How did we get here?
Mix 1: Dembow clicks, Francophone rap hits, Eurovision's slick, online platforms are shit
Welcome to 2024!
It’s the 20-year anniversary of two of the albums that mean the most to me in my music-critical writing life: Arcade Fire’s Funeral and Ashlee Simpson’s Autobiography. I might pitch a retrospective on one of these albums, and am cautiously optimistic that no one will ask me about the other one. Will also likely be pitching a book on Taylor Swift’s Fearless, which I now think I have a pretty good handle on after completing the Taylor Swift series. (Probably a long shot, but I think I have a hook.) So I may have my work cut out for me in the next few months.
Some newsletter housekeeping: There’s a new playlist for 2024, embedded below. I considered rolling over the previous playlist (here’s the full 2023 playlist), but I ultimately thought this would be easier.
Style guide updates: I’m going to be much less forgiving of annoyingly stylized all-caps or no-caps names and titles from Spotify (i.e., if there’s any instance of a non-stylized name outside of Spotify, I’m using that one). I’ll also be more conservative about listing credited artists, specifically avoiding the inclusion of producers and labels who shoehorn their way onto Spotify credits but aren’t on album art or YouTube videos.
I will continue embedding YouTubes when possible and providing the ongoing Spotify playlist each week, from most recent to least recent in descending order. I’ve been losing patience with both Spotify and YouTube recently (more so than usual), which brings me to…
Enshittification updates! (Enshittification is the predictable erosion of platform usefulness over time.)
Spotify: After concern last week that Spotify might gut their playlists along with their staff, I’m back up to about 2,000 tracks this week, compared to 1,000 tracks from last week. (I’m trying to keep more tracks in reserve and to write these newsletters a little earlier.) Not sure how their layoffs have affected curation yet, but so far it’s working OK.
Twitter: I’ll be weaning off of Twitter entirely over the next few months as the People’s Pop polls finally wind down. I’m over on Bluesky, which is a nice little social media retirement community if you’re so inclined. You can also find me on Discord under the same name as Bluesky.
YouTube: YouTube is quietly reaching a new level of enshittification, too. Their anti-adblockers are getting more effective, making the platform more cumbersome to non-payers, and they’ve started putting sponsored ads on top of relevant videos in search results (or else my new adblocker is now revealing these to me). I’ve found one mostly effective adblocker so far — Fadblock. I also tried and enjoyed the free trial for YouTube premium but it’s just too expensive.

※ ※ ※

* Problems and tasks:
**A.** Repeat word for word the part of the newsletter that opens with the words containing "Some newsletter housekeeping: There’s" and closes with "would be easier.".
**B.** Name every album the newsletter mentions, along with the artist it credits for each.
Work only from the newsletter and bring in nothing from elsewhere.

* Data:

※ ※ ※

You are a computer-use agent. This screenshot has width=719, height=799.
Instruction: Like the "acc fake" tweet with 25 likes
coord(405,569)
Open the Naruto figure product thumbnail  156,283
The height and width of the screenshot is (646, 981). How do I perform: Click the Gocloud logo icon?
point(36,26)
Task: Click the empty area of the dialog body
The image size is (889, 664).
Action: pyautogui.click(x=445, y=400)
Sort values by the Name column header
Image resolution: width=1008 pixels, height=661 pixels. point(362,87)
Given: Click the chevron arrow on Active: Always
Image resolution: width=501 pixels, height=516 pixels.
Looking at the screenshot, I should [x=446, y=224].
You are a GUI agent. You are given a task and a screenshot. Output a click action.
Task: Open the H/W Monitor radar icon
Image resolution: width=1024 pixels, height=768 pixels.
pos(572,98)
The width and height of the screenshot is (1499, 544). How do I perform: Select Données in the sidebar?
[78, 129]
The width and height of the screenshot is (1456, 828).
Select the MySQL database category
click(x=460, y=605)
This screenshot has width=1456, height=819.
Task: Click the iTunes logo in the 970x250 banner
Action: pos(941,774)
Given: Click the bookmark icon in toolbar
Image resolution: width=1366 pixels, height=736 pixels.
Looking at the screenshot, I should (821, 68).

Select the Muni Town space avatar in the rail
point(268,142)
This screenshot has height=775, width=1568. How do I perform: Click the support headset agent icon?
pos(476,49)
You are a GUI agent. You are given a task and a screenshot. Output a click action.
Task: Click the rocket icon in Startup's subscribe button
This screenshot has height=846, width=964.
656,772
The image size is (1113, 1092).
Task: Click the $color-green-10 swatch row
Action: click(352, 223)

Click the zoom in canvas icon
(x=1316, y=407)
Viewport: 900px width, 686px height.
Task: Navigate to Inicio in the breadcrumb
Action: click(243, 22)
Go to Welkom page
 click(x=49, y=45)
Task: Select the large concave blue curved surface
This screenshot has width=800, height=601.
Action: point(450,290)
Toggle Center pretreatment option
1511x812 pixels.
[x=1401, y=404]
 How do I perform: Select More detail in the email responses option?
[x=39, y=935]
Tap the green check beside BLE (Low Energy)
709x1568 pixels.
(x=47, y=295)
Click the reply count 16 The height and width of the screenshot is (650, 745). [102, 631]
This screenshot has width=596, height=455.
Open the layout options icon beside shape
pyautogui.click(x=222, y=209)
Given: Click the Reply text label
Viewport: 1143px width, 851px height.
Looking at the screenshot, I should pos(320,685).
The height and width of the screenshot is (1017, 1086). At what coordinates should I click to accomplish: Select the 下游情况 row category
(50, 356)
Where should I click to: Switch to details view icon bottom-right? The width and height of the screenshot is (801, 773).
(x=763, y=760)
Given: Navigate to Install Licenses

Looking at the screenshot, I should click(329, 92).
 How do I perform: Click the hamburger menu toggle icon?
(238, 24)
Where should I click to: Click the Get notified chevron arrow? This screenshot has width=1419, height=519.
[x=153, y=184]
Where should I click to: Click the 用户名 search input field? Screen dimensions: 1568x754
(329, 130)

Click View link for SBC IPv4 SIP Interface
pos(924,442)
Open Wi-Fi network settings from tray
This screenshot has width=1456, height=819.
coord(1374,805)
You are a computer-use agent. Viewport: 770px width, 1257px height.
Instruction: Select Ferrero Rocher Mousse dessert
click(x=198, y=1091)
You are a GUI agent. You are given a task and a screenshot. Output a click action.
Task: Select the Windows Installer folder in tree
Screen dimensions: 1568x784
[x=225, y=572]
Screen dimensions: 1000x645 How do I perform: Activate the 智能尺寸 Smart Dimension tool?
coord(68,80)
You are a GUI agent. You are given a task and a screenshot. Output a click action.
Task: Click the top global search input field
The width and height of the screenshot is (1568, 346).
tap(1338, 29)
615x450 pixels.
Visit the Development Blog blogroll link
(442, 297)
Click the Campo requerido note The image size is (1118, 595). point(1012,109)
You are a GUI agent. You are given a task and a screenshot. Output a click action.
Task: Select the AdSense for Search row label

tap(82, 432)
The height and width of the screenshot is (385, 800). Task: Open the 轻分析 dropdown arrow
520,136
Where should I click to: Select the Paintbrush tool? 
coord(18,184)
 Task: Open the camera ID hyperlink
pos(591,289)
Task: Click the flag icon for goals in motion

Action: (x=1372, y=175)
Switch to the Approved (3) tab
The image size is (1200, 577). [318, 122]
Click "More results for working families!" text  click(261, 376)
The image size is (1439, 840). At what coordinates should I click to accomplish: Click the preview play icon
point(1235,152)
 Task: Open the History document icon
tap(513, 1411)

※ ※ ※

* Task-by-task results:
**A.**
Some newsletter housekeeping: There’s a new playlist for 2024, embedded below. I considered rolling over the previous playlist (here’s the full 2023 playlist), but I ultimately thought this would be easier.

**B.**
- Funeral by Arcade Fire
- Autobiography by Ashlee Simpson
- Fearless by Taylor Swift